start Task inputs

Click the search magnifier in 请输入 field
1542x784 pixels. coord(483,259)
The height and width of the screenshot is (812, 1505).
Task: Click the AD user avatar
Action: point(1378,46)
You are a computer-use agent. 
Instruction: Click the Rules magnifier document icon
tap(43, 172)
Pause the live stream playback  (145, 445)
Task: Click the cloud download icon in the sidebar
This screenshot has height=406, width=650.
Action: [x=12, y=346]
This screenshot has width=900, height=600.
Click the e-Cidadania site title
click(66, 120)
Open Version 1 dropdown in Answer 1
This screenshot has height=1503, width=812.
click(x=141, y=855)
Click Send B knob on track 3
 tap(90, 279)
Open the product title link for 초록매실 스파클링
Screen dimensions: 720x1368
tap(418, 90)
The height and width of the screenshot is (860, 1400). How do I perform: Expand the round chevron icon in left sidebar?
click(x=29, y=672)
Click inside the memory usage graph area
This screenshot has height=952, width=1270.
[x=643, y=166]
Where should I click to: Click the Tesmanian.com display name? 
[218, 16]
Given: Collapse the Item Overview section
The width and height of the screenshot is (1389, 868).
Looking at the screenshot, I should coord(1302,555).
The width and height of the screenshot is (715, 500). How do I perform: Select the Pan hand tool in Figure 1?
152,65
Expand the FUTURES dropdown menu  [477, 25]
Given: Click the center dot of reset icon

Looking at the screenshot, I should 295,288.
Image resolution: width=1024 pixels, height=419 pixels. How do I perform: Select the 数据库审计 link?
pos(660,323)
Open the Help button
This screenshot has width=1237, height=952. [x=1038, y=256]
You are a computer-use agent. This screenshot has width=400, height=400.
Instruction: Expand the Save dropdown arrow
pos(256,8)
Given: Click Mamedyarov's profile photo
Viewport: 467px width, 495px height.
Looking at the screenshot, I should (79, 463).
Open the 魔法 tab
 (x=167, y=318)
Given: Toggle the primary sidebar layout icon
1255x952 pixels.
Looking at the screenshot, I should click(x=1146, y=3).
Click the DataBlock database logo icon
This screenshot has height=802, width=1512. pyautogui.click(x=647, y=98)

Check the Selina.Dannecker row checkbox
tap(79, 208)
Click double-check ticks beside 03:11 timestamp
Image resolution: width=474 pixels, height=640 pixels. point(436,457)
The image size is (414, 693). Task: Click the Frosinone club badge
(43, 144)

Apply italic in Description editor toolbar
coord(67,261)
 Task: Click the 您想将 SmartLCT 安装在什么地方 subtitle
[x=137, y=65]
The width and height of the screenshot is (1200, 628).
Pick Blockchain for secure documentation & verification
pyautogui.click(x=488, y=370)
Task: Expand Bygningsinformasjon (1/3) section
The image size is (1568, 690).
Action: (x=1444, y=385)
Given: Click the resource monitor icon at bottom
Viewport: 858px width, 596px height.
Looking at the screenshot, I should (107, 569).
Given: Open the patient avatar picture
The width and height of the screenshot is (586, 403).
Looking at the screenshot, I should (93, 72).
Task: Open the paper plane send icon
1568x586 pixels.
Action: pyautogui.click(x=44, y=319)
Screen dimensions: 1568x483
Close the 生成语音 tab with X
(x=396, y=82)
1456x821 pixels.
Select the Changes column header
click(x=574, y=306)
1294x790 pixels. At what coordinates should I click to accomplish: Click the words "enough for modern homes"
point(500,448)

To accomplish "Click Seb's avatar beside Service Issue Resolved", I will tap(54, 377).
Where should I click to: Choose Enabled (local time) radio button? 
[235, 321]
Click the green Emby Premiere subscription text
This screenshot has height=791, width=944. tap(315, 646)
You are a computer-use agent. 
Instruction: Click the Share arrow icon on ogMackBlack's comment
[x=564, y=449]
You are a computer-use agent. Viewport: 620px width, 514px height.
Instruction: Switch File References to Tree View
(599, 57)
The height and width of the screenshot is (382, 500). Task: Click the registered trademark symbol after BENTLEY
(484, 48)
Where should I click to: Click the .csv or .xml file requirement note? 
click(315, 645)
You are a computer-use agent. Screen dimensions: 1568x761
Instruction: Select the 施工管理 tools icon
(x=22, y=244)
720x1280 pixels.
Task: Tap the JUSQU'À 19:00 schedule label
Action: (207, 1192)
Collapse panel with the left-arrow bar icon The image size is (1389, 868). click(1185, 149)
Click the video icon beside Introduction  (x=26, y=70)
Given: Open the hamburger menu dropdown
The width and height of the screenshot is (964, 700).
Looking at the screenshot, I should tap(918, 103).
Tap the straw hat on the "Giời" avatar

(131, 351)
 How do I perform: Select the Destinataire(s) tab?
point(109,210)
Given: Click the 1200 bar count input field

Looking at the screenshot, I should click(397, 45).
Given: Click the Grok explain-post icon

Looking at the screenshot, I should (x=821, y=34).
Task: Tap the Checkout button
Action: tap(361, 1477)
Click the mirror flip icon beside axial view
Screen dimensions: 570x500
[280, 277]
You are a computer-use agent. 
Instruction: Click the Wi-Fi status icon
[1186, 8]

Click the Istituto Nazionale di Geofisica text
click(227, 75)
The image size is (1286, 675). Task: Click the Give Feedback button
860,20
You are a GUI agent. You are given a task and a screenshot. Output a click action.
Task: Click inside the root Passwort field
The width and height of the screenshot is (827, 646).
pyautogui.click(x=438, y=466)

end Task inputs

* [Instruction]
Rewrite the items between the lines holding "Given: Click the resource" and "(x=396, y=82)", inclusive, substituting "symbol" for "icon" and leaving everything else unchanged.

* [Output]
Given: Click the resource monitor symbol at bottom
Viewport: 858px width, 596px height.
Looking at the screenshot, I should (107, 569).
Given: Open the patient avatar picture
The width and height of the screenshot is (586, 403).
Looking at the screenshot, I should (93, 72).
Task: Open the paper plane send symbol
1568x586 pixels.
Action: pyautogui.click(x=44, y=319)
Screen dimensions: 1568x483
Close the 生成语音 tab with X
(x=396, y=82)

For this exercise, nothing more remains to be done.